- _What is being asked_: Please reproduce the listing below word for word, keeping every line.

- _Records supplied_:
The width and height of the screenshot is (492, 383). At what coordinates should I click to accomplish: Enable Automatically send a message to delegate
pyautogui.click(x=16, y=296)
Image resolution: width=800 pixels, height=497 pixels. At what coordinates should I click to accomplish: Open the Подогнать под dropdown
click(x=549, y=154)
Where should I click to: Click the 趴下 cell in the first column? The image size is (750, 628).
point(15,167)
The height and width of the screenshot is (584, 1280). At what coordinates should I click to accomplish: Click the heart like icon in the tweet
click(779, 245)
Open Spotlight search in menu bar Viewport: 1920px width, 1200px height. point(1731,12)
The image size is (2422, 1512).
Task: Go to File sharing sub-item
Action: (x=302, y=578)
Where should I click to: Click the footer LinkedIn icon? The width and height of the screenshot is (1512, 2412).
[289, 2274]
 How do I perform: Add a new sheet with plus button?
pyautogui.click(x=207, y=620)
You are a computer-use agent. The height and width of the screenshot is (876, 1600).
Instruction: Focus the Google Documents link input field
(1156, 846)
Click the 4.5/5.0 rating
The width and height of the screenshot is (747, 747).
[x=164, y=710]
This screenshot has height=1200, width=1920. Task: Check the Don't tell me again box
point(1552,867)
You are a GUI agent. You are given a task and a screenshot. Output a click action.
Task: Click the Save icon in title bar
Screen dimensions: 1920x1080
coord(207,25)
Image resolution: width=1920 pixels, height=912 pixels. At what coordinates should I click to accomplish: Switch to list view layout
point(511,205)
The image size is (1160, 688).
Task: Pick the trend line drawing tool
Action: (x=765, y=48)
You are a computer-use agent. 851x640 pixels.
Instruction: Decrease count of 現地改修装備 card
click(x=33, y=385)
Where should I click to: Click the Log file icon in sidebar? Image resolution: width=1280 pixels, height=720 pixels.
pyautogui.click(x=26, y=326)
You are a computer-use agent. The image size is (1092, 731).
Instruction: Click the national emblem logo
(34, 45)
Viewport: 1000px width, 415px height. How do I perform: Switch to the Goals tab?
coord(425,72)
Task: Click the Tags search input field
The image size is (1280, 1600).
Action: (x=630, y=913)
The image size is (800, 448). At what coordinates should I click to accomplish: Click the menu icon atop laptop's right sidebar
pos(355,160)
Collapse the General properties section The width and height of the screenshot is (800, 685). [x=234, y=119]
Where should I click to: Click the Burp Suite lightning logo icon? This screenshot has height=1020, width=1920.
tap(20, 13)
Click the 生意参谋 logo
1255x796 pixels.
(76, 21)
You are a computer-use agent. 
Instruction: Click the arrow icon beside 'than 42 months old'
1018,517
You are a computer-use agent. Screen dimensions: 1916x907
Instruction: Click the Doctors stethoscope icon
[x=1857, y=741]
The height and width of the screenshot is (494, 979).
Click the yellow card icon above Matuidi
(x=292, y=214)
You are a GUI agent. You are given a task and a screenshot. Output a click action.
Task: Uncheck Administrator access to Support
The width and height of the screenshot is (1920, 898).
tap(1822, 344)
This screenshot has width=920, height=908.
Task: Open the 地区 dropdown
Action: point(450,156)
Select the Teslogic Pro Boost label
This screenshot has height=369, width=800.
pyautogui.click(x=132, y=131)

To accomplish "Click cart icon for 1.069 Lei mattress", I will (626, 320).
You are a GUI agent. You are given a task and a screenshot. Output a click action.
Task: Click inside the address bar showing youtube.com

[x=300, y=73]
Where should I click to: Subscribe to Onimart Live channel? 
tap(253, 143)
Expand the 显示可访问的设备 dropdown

- _Written reply_:
The width and height of the screenshot is (492, 383). At what coordinates should I click to accomplish: Enable Automatically send a message to delegate
pyautogui.click(x=16, y=296)
Image resolution: width=800 pixels, height=497 pixels. At what coordinates should I click to accomplish: Open the Подогнать под dropdown
click(x=549, y=154)
Where should I click to: Click the 趴下 cell in the first column? The image size is (750, 628).
point(15,167)
The height and width of the screenshot is (584, 1280). At what coordinates should I click to accomplish: Click the heart like icon in the tweet
click(779, 245)
Open Spotlight search in menu bar Viewport: 1920px width, 1200px height. point(1731,12)
The image size is (2422, 1512).
Task: Go to File sharing sub-item
Action: (x=302, y=578)
Where should I click to: Click the footer LinkedIn icon? The width and height of the screenshot is (1512, 2412).
[289, 2274]
 How do I perform: Add a new sheet with plus button?
pyautogui.click(x=207, y=620)
You are a computer-use agent. The height and width of the screenshot is (876, 1600).
Instruction: Focus the Google Documents link input field
(1156, 846)
Click the 4.5/5.0 rating
The width and height of the screenshot is (747, 747).
[x=164, y=710]
This screenshot has height=1200, width=1920. Task: Check the Don't tell me again box
point(1552,867)
You are a GUI agent. You are given a task and a screenshot. Output a click action.
Task: Click the Save icon in title bar
Screen dimensions: 1920x1080
coord(207,25)
Image resolution: width=1920 pixels, height=912 pixels. At what coordinates should I click to accomplish: Switch to list view layout
point(511,205)
The image size is (1160, 688).
Task: Pick the trend line drawing tool
Action: (x=765, y=48)
You are a computer-use agent. 851x640 pixels.
Instruction: Decrease count of 現地改修装備 card
click(x=33, y=385)
Where should I click to: Click the Log file icon in sidebar? Image resolution: width=1280 pixels, height=720 pixels.
pyautogui.click(x=26, y=326)
You are a computer-use agent. The image size is (1092, 731).
Instruction: Click the national emblem logo
(34, 45)
Viewport: 1000px width, 415px height. How do I perform: Switch to the Goals tab?
coord(425,72)
Task: Click the Tags search input field
The image size is (1280, 1600).
Action: (x=630, y=913)
The image size is (800, 448). At what coordinates should I click to accomplish: Click the menu icon atop laptop's right sidebar
pos(355,160)
Collapse the General properties section The width and height of the screenshot is (800, 685). [x=234, y=119]
Where should I click to: Click the Burp Suite lightning logo icon? This screenshot has height=1020, width=1920.
tap(20, 13)
Click the 生意参谋 logo
1255x796 pixels.
(76, 21)
You are a computer-use agent. 
Instruction: Click the arrow icon beside 'than 42 months old'
1018,517
You are a computer-use agent. Screen dimensions: 1916x907
Instruction: Click the Doctors stethoscope icon
[x=1857, y=741]
The height and width of the screenshot is (494, 979).
Click the yellow card icon above Matuidi
(x=292, y=214)
You are a GUI agent. You are given a task and a screenshot. Output a click action.
Task: Uncheck Administrator access to Support
The width and height of the screenshot is (1920, 898).
tap(1822, 344)
This screenshot has width=920, height=908.
Task: Open the 地区 dropdown
Action: point(450,156)
Select the Teslogic Pro Boost label
This screenshot has height=369, width=800.
pyautogui.click(x=132, y=131)

To accomplish "Click cart icon for 1.069 Lei mattress", I will (626, 320).
You are a GUI agent. You are given a task and a screenshot. Output a click action.
Task: Click inside the address bar showing youtube.com

[x=300, y=73]
Where should I click to: Subscribe to Onimart Live channel? 
tap(253, 143)
Expand the 显示可访问的设备 dropdown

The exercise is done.